SANJEEV KUMAR & ANR.

........ Appellant(s)

Vs.

 

THE NEW INDIA ASSURANCE CO. LTD. & ANR.

........ Respondent(s)

BEFORE:

 

               HON'BLE MR. JUSTICE S.N. KAPOOR, PRESIDING MEMBER

               MR. B.K. TAIMNI, MEMBER

 

For the Appellant                      :  Mr. Biswajeet Swain, Advocate

 

For the Respondent  No.1        :  Mr. S.K. Ray, Advocate

 

Dated the 16th day of May,2007

 

ORDER

 

 

Heard the learned counsel for the parties.

 

In this appeal there are two short questions, which need our consideration. Firstly, whether the value of the tyres etc. which has taken at Rs.1,25,000/- could be deducted by the Insurance Co. on the basis of Clause 2 of Section 1 ‘Loss and Damage’ read with IMT-74. Secondly, whether the appellant is entitled to get interest for delay in settling the claim.

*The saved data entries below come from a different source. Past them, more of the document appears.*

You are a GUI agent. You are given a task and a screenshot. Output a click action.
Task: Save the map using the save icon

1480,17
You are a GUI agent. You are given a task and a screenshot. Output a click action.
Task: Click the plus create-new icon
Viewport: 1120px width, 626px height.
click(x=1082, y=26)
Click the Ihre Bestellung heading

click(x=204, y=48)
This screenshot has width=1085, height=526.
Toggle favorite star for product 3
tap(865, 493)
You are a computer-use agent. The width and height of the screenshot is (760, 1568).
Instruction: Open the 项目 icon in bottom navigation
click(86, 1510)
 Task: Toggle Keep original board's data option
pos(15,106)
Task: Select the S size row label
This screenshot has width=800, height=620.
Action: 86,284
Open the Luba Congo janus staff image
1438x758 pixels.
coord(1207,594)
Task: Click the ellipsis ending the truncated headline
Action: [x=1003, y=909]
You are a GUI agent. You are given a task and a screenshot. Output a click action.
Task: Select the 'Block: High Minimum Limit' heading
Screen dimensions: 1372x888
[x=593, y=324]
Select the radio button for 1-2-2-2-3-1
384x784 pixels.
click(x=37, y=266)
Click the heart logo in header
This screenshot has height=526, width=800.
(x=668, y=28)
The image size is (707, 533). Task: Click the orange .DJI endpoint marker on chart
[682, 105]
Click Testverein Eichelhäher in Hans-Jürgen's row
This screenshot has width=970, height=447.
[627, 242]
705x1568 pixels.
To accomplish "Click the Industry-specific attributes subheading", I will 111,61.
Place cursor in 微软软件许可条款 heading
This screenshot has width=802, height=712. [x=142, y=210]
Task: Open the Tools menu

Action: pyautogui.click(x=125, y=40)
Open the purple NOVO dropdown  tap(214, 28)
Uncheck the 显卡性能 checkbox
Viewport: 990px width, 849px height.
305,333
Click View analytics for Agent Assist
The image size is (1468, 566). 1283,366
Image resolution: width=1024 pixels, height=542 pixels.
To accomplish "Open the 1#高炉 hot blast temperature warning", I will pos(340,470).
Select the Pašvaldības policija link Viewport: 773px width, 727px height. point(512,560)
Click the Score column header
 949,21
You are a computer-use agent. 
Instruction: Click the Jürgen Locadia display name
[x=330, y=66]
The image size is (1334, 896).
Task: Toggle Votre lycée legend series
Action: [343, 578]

There is no dispute in between the parties that the vehicle was purchased on 31.1.1996, which was stolen on 8.10.1996 just after few months from the date of purchase. The claim was lodged on 11.9.1997 and ultimately when that claim was not settled to the satisfaction of the complainant, the complainant filed the complaint on 11.9.1998. The surveyor assessed the loss on the basis of market value to the tune of Rs.6,00,000/- only while the vehicle was purchase for a sum of Rs.9,00,000/- and it was insured for Rs.9,00,000/-.

The surveyor gave the report on 27.9.1997 and according to the respondent, the amount of Rs.6,00,000/- was offered on 27.9.1997. It is submitted by the learned counsel that the there was no delay in offering a sum of Rs.6,00,000/- as full and final settlement of the claim.

This offer was not acceptable to the complainant. Thereafter another offer was made on 4.12.1997 for a sum of Rs.6,23,500/-.this was also not acceptable to the complainant. Consequently, the complainant filed a complaint in 1997 after giving the legal notice.

The Insurance Co. contested the matter interalia on the ground that there was no deficiency in view of the offers made were based on the surveyor’s report and the appellant was not entitled to claim any enhanced amount. Since the offer was made and the complainant failed to accept it, the complainant was not entitled to get any interest.

We have heard the learned counsel for the parties and gone through the record.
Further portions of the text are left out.